So we live in the tropics and Summer also mean Rain!
Today it sure felt like the tropical rains had finally arrived after a slow start of the season...The grass sure needs it and mostly the Fire on near by Stradbroke Island sure needs it as well...It has been a few days now that we have been lost in a thick cloud of smoke with the distinct smell of fire in the air...making the sky's heavy and quite mysterious at time...
I must admit I do really love the Tropical Rain...I grew up mostly in the tropics and rain was very important for us...It meant we could fill up our tank when we would be on some lost Indian Ocean Island...It meant we could wash with fresh water as despite our tanks being 1000Litres we still had to be careful and most of our showers were done with sea water...I guess not having an actual shower made that part easier!
At some stage my father did install a 200L drum on top of the wheel house cabin and installed a shower, that was pretty cool!!! But it still was an out-side shower and one could not wash naked, unless it was done at night, so that's what we did!!!
But when it rained, we would all be outside, expect for my father, somehow it feel like he did not like the water, loved being on it, but not in it!
Us kids we would play in the rain, jump in the warm ocean, collect the water that would drip from the sails into buckets and use it to fill the tanks,wash laundry or ourselves!
Many a time I would start to wash my hair and be left with shampoo still in my hair as the storm had passed by!! So collecting the water was crucial to assure a rinse!
We would also maybe just wash in the Ocean, and let the Rain just rinse us as we carried out the job of filling the buckets, drums and tank!
I remember that when one would be done, there would always be someone inside with a towel...The feeling of going back inside would be one of feeling a bit cold, and somehow I remember also feeling humid?
I wonder why!!!
When we would be out at sea, on an Ocean Crossing, the coming of the rain was the most awaited on, as if we had not gotten rain in a while it also meant we would not of had a shower...Unless one was so keen and would of had a salt water wash, in buckets.
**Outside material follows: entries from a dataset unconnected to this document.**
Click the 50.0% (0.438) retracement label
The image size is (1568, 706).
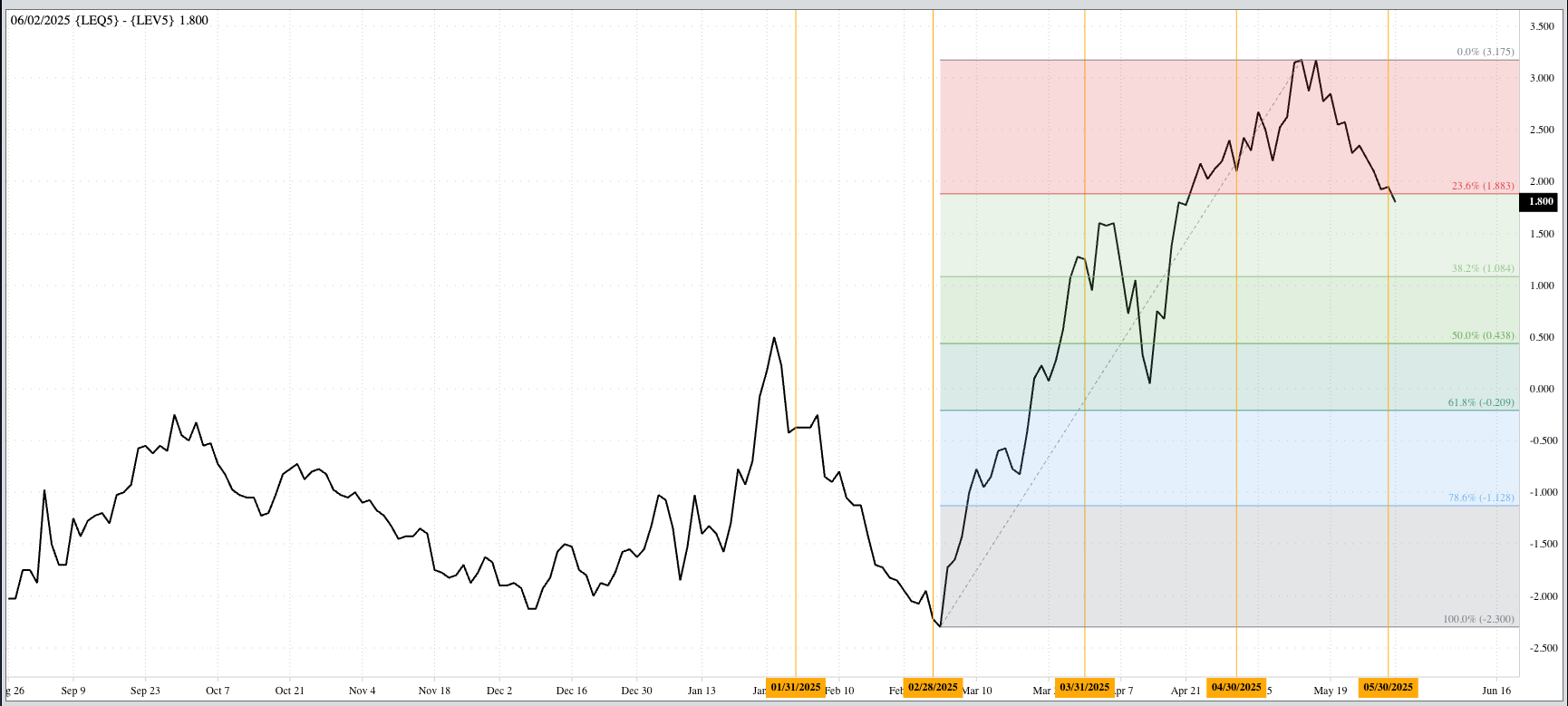tap(1482, 335)
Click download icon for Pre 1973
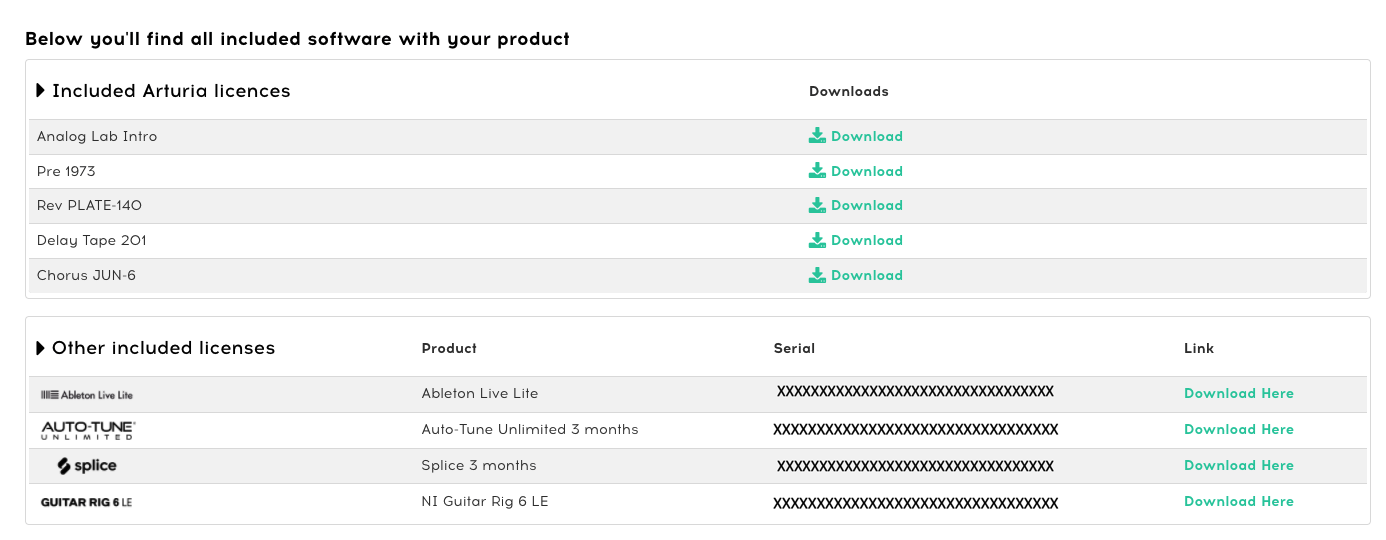The image size is (1386, 540). (817, 171)
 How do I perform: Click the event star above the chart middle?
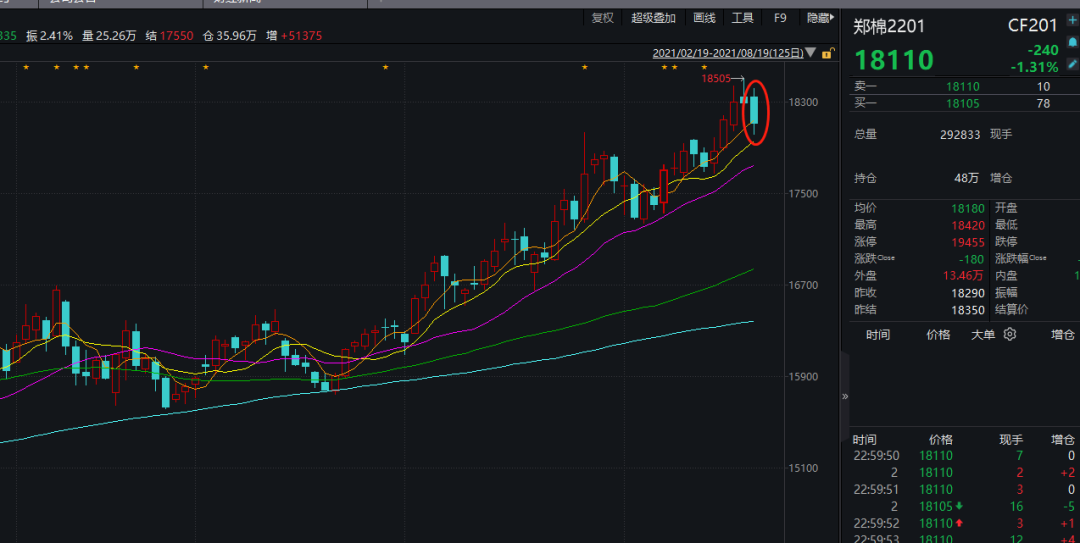[x=385, y=67]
Only when I was an adult did I actually really do that in the despair need to feel clean...As a child, I did not care...And when the rain came, we were mostly told to go outside and wash!!
And trust me, even as a child that weekly shower, felt great!!
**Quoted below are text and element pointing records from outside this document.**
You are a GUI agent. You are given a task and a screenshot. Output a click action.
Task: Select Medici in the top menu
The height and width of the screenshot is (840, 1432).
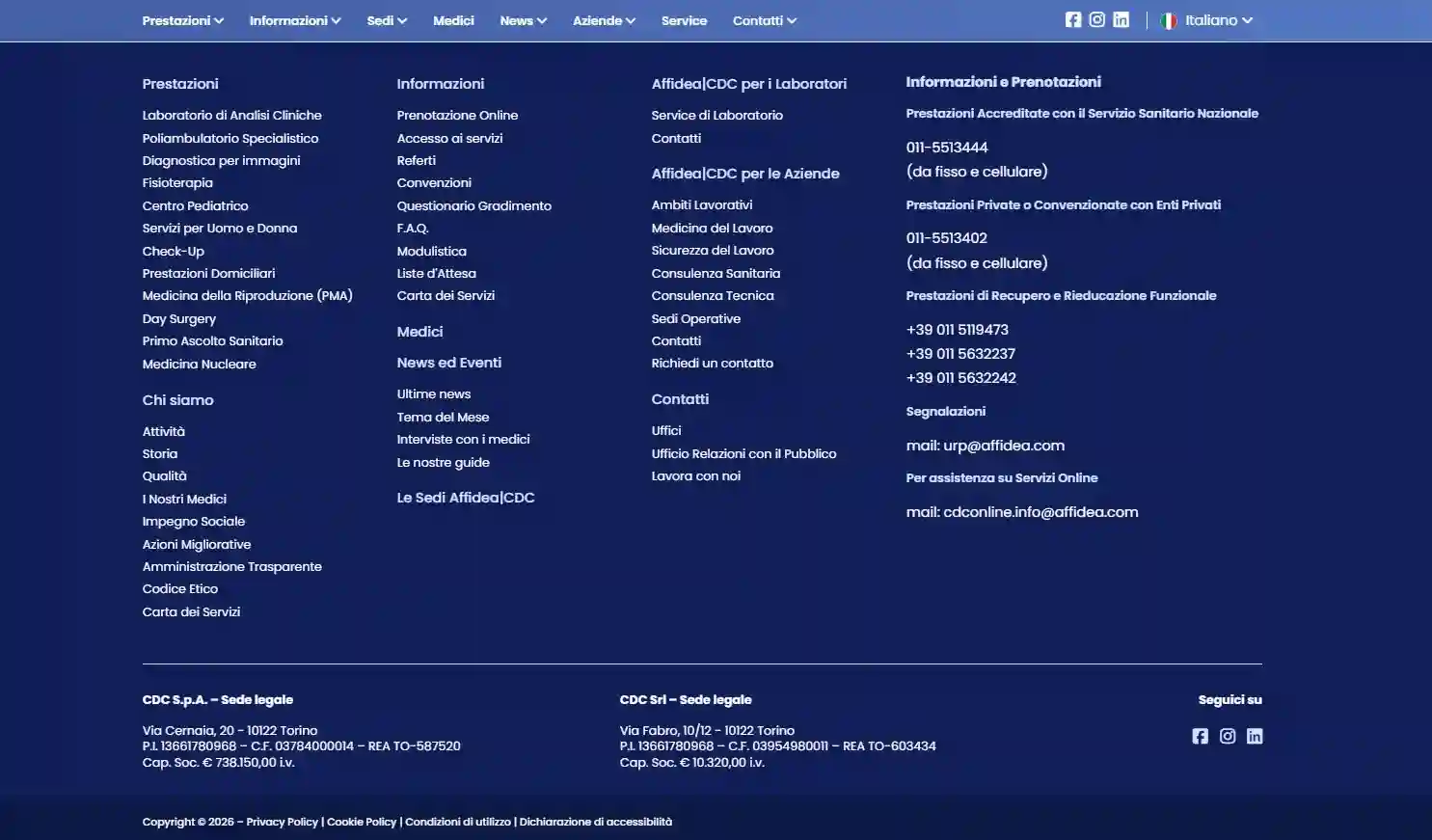(x=453, y=20)
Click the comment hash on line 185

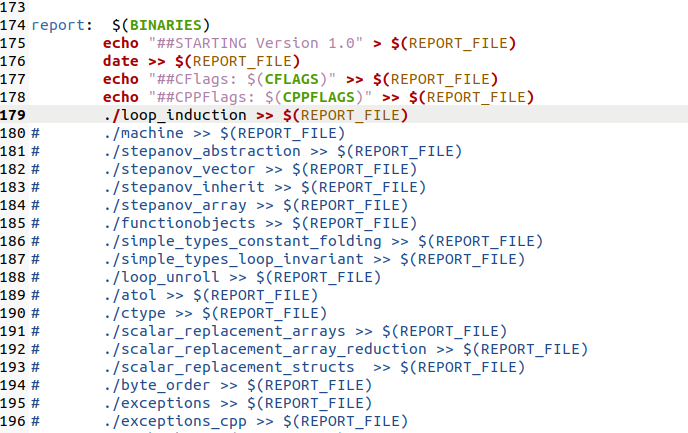36,223
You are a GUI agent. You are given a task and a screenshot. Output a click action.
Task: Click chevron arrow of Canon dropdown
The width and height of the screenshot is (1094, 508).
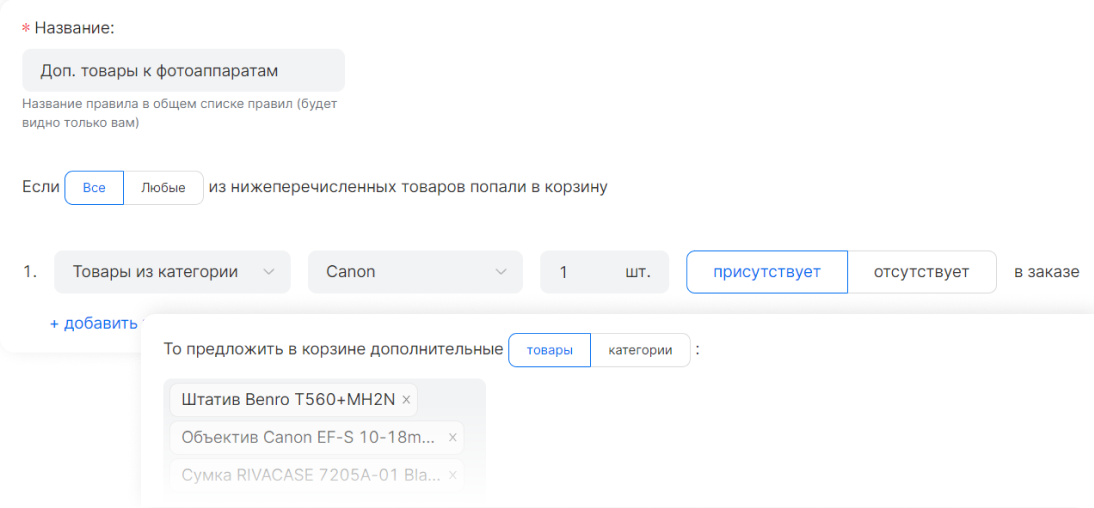pyautogui.click(x=501, y=272)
We did not have a washing machine, all was done by hand, my mother had a lot of laundry to wash so I started to wash my own laundry at a young age,12 or 13 and I also had the job of washing my older brothers closes, and under the rain it was done!
I also remember tropical rain in the Comores Islands...I was about 3 or 4..My brother and and I would walk down the hill from the house we used to rent to go to what must of been kindy...I used to have a transparent rain coat and I would collect snails along the way and keep them in my pockets!
One morning one our way down it started to rain, and I guess we must not of had any jackets on that day...Some local boys were coming along, they were a bit older than us. I remember the darkness of their skin and they were joyfully on their way to school, using Banana leaves as umbrellas!
They stopped to help us, and grabbed a couple more banana leaves and off we were with them under our very own Banana leave umbrella! I somewhat remember a feeling of being so happy, and just loving the umbrella I had, the coolest one ever!
I have gotten to see many tropical storms, some very impressive ones and some very beautiful ones.
One of the wildest storms I remember were in the San Blas Islands, I was 12 and reality is we had lived many wild storms, but this one was for me my first experience as an individual person...
It was raining, and the winds were strong...We had all sails out and the shift in wind direction also meant we had to tack...And take 2 reefs in the main sail and lower our two head sails...My brother was yelling at me to help him get things done...I was frozen and crying...The bowsprit broke off, the jeep tore and I awoke...From my terrified state to realise that I was needed and had to snap out of it...I helped my brother take the reefs in the main sail and that day I learnt that in times of need there is no space to be scared,to stop, to cry...One just has to do what has to be done!!!
I sat in the rain for a while, alone after that, and let the rain kiss my skin...I let the rain take a little part of my innocence away and install a respect for the nature I lived in that day!
I love the rain, and even in Paris have danced in the rain to celebrate what it brings into our lives!
So let it rain...Let summer be the raining season!